**Passage**
-----

Warming Dai Ginjo's? - You Must Be Mad!
No, we're not mad! We are just freezing! I was going to write this segment for the January or February Newsletter, but this mass of freezing air over San Francisco has made for a change of tact.
For the past 6 months Miwa (the store manager), Lynette (the assistant store manager) and I have been heating Dai Ginjo sakes. Wait a second! Isn't that illegal? Isn't that breaking the unwritten sake laws? Shouldn't you three go to sake prison for brew abuse? Won't you rot in hell? I cannot speak for the other two but I'm not going South for my personal eternity, especially for warming sakes that "quote un- quote" shouldn't be warmed.

-----

**Requirement**
Quote the sake newsletter piece word for word, beginning at "Warming Dai Ginjo's?" and stopping after "shouldn't be warmed.". You won't need the material that comes next.

**Data section**

-----

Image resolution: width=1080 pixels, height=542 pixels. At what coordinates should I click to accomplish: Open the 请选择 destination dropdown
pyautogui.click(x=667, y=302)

-----

**Problem solution**
Warming Dai Ginjo's? - You Must Be Mad!
No, we're not mad! We are just freezing! I was going to write this segment for the January or February Newsletter, but this mass of freezing air over San Francisco has made for a change of tact.
For the past 6 months Miwa (the store manager), Lynette (the assistant store manager) and I have been heating Dai Ginjo sakes. Wait a second! Isn't that illegal? Isn't that breaking the unwritten sake laws? Shouldn't you three go to sake prison for brew abuse? Won't you rot in hell? I cannot speak for the other two but I'm not going South for my personal eternity, especially for warming sakes that "quote un- quote" shouldn't be warmed.